↓↓↓
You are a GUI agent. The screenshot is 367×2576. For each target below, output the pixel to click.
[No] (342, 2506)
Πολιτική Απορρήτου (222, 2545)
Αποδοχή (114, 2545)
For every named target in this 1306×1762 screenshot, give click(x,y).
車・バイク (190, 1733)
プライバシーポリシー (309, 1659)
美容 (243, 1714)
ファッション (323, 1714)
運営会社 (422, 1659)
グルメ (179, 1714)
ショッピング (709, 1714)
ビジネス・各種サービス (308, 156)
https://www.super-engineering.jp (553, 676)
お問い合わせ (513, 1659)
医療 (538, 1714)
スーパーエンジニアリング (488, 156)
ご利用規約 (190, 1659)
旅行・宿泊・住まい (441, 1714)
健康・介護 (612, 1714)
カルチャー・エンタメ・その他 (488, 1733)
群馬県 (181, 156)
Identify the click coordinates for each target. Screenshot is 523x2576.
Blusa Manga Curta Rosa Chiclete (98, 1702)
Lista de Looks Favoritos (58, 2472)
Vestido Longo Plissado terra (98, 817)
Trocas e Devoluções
↑↑↑
What the task requires —
Rewrite the listing above with every "target" changed to "item" and nothing else altered.

Solution for this exercise —
You are a GUI agent. The screenshot is 367×2576. For each item below, output the pixel to click.
[No] (342, 2506)
Πολιτική Απορρήτου (222, 2545)
Αποδοχή (114, 2545)
For every named item in this 1306×1762 screenshot, give click(x,y).
車・バイク (190, 1733)
プライバシーポリシー (309, 1659)
美容 (243, 1714)
ファッション (323, 1714)
運営会社 (422, 1659)
グルメ (179, 1714)
ショッピング (709, 1714)
ビジネス・各種サービス (308, 156)
https://www.super-engineering.jp (553, 676)
お問い合わせ (513, 1659)
医療 (538, 1714)
スーパーエンジニアリング (488, 156)
ご利用規約 (190, 1659)
旅行・宿泊・住まい (441, 1714)
健康・介護 (612, 1714)
カルチャー・エンタメ・その他 (488, 1733)
群馬県 (181, 156)
Identify the click coordinates for each item. Screenshot is 523x2576.
Blusa Manga Curta Rosa Chiclete (98, 1702)
Lista de Looks Favoritos (58, 2472)
Vestido Longo Plissado terra (98, 817)
Trocas e Devoluções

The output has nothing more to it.